The Hiriya landfill operated by the Dan Region Authority next to the city of Tel Aviv, Israel, introduced the concept of mining as early as 1953.
Waste contains many resources with high value, the most notable of which are non-ferrous metals such as aluminium cans and scrap metal. The concentration of aluminium in many landfills is higher than the concentration of aluminum in bauxite from which the metal is derived.
Landfill mining is also possible in countries where land is not available for new landfill sites. In this instance landfill space can be reclaimed by the extraction of biodegradable waste and other substances then refilled with wastes requiring disposal.
Mining construction landfill sites is the simplest form of landfill mining. Construction landfills in the United States contain three basic components, wood, scrap metal and gypsum, or drywall, along with a minimal amount of other construction materials. The wood collected can be used as fuel in coal burning power plants and the scrap metal reprocessed. European landfills tend to have more masonry from demolished bricks, tiles and concrete.
Mining of municipal landfills is more complicated and has to be based on the expected content of the landfill. Older landfills, in the United States before 1994, were often capped and closed, essentially entombing the waste. This can be beneficial for waste recovery. It can also create a higher risk for toxic waste and leachate exposure as the landfill has not fully processed the stewing wastes. Mining of bioreactor landfills and properly stabilized modern sanitary landfills provides its own benefits. The biodegradable wastes are more easily sieved out, leaving the non-biodegradable materials readily accessible. The quality of these materials for recycling and reprocessing purposes is not as high as initially recycled materials, however materials such as aluminum and steel are usually excluded from this.
Landfill mining is most useful as a method to remediate hazardous landfills. Landfills that were established before landfill liner technology was well established often leak their unprocessed leachate into underlying aquifers. This is both an environmental hazard and also a legal liability. In the US, the Environmental Protection Agency requires closed landfills to be monitored for at least 30 years after waste placement ceases. Mining the landfill simply to lay a safe liner is a last, but sometimes necessary resort.
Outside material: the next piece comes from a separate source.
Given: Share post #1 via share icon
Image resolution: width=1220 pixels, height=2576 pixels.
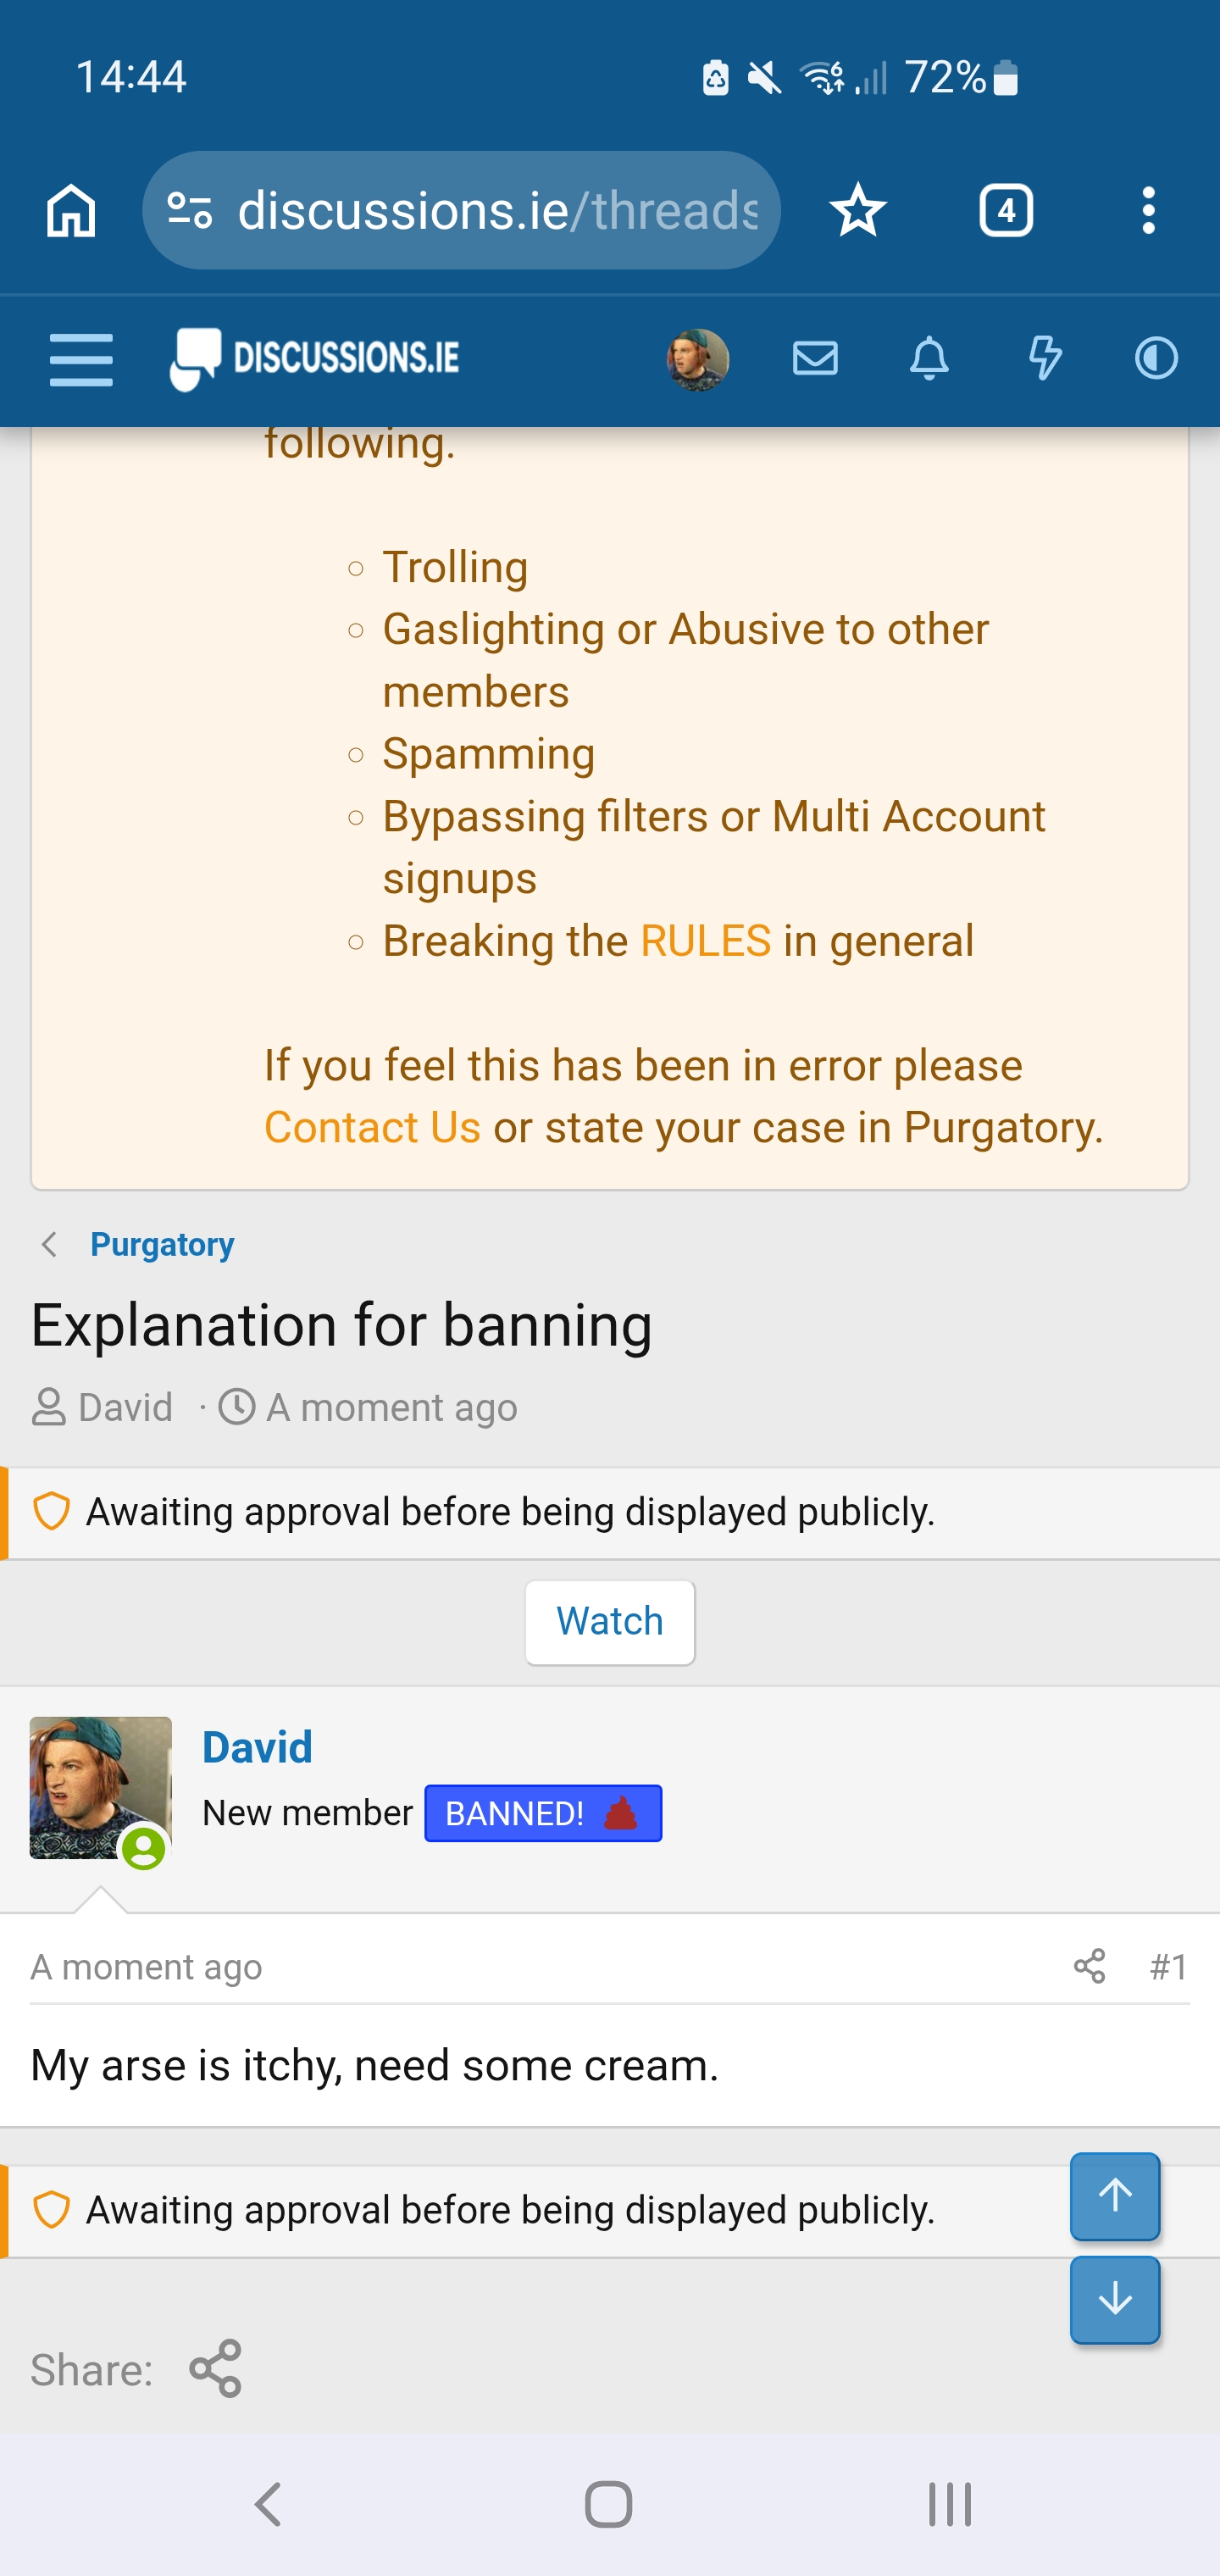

The parts of the mining process are the different mining machines. Depending on the complexity of the process more or fewer machines can be used. Machinery is easily transported on trucks from site to site, mounted on trailers.
An excavator or front end loader uncovers the landfilled materials and places them on a moving floor conveyor belt to be taken to the sorting machinery. A trommel is used to separate materials by size. First, a large trommel separates materials like appliances and fabrics. A smaller trommel then allows the biodegraded soil fraction to pass through leaving non-biodegradable, recyclable materials on the screen to be collected.
An electromagnet is used to remove the ferrous material from the waste mass as it passes along the conveyor belt.
A front end loader is used to move sorted materials to trucks for further processing.
Odor control sprayers are wheeled tractors with a cab and movable spray arm mounted on a rotating platform. A large reservoir tank mounted behind the cab holds neutralizing agents, usually in liquid form, to reduce the smell of exposed wastes.
Depending on the level of resource recovery, material can be put through an air classifier which separates light organic material from heavy organic material. The separate streams are then loaded, by front end loaders, onto trucks either for further processing or for sale. Further manual processing can be done on site if processing facilities are too far away to justify the transportation costs.